One difference is that music is much easier (and cheaper!) to characterize than wine. Listening to the same song a hundred times (for more accurate data) only costs the time of the person listening. Good luck trying that with wine! Each taste costs money, even if the wine is free (someone’s gotta clean the glasses), and there are only so many wines that can be tasted before getting fatigued.
Another issue is that wine changes over time. While most would agree that aging is a good thing, it obviously causes some problems for anyone wanting to characterize wine. Without constant updates, aged wine would not be accurately characterized, leading to broken expectations.
What about wine faults? Wine faults could label normally good wine as a “dislike”. This would steer the learning algorithm in the wrong direction, causing future disappointment.
There are some good differences, too
One good difference is that the qualifications for “good data” might be relaxed for wine. After all, taste is the weakest of the 5 main senses. This means that instead of spending 30 minutes to characterize a single song, as Pandora’s raters (reportedly) do, much less time than this could probably be spent on each wine.
Another thing that wine4.me won’t have to worry about is royalty fees. When Pandora listeners log into the streaming service, Pandora has to pay fees for the right to broadcast. These fees simply wouldn’t apply for wine4.me’s service.
Also, as more users use wine4.me, more data is collected about what people like. This data is gold. Using this “like” and “dislike” data, VineSleuth can show wine makers what the average drinker drinks. For a price, of course. User data like this would also be able to show in what regions certain characteristics are appreciated most, allowing the wine trade a new way to gauge interest. Larger wine producers could use this data to target certain segments of the wine market, customizing their offerings based on the preference data that VineSleuth provided.

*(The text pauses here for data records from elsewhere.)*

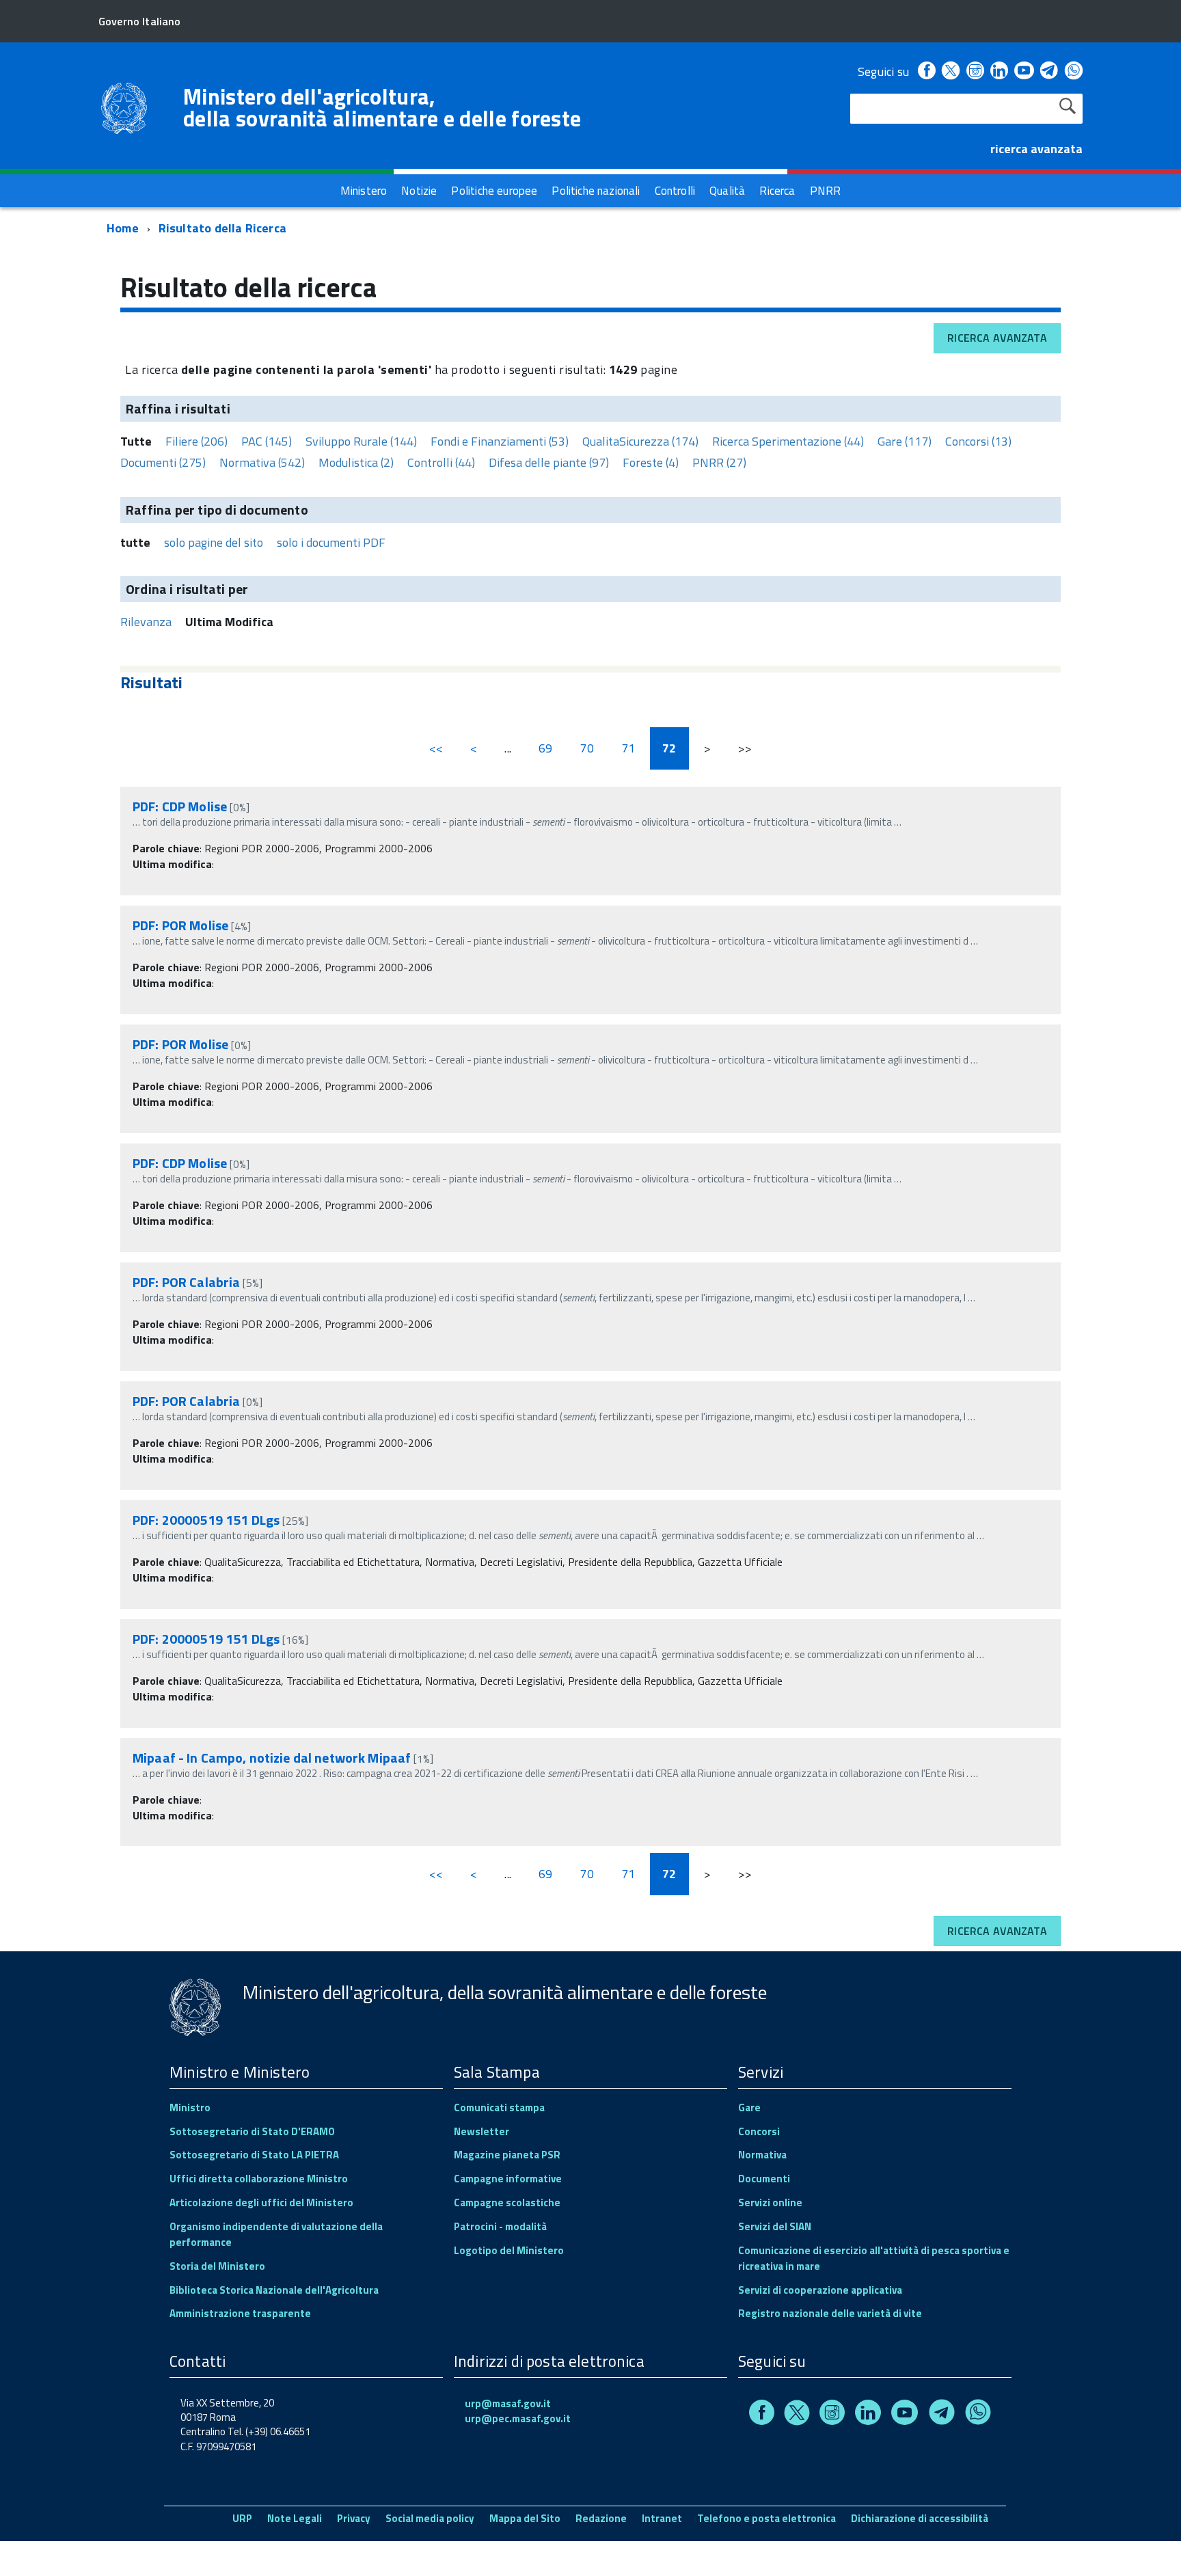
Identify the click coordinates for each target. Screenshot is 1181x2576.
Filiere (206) (196, 441)
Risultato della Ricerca (222, 228)
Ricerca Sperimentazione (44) (788, 441)
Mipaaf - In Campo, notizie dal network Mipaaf (272, 1757)
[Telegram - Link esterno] (1049, 71)
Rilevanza (146, 621)
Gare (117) (905, 441)
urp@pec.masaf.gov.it (518, 2418)
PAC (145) (266, 441)
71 (628, 748)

This brings me to the biggest difference between wine and music. Compared to wine, music is tiny. Music sales last year were at $7.1 billion (U.S. sales according to RIAA), which admittedly is down from its peak of double that in 1999. When compared to wine, this is nothing; $34.6 billion was sold in wine inside the U.S. last year. Wine may not be consumed by everyone, but it is worth much more.
Ultimately, there are way too many variables to say whether such a scheme will work out for sure. Obviously, VineSleuth has run the numbers, and they feel confident in their ability to reach profit, or they wouldn’t do it.
As I understand it, they would need a certain number of active users to provide useful, valuable data to the wine industry. Things may be hard until they reach this “critical mass” if they reach it at all. Once they do reach this, though, they will only get bigger and better than before. Then, when our grandkids grow up, we’ll hear them say, “Hey, check out this old radio service I found. They suggest music just like wine4.me suggests wine!”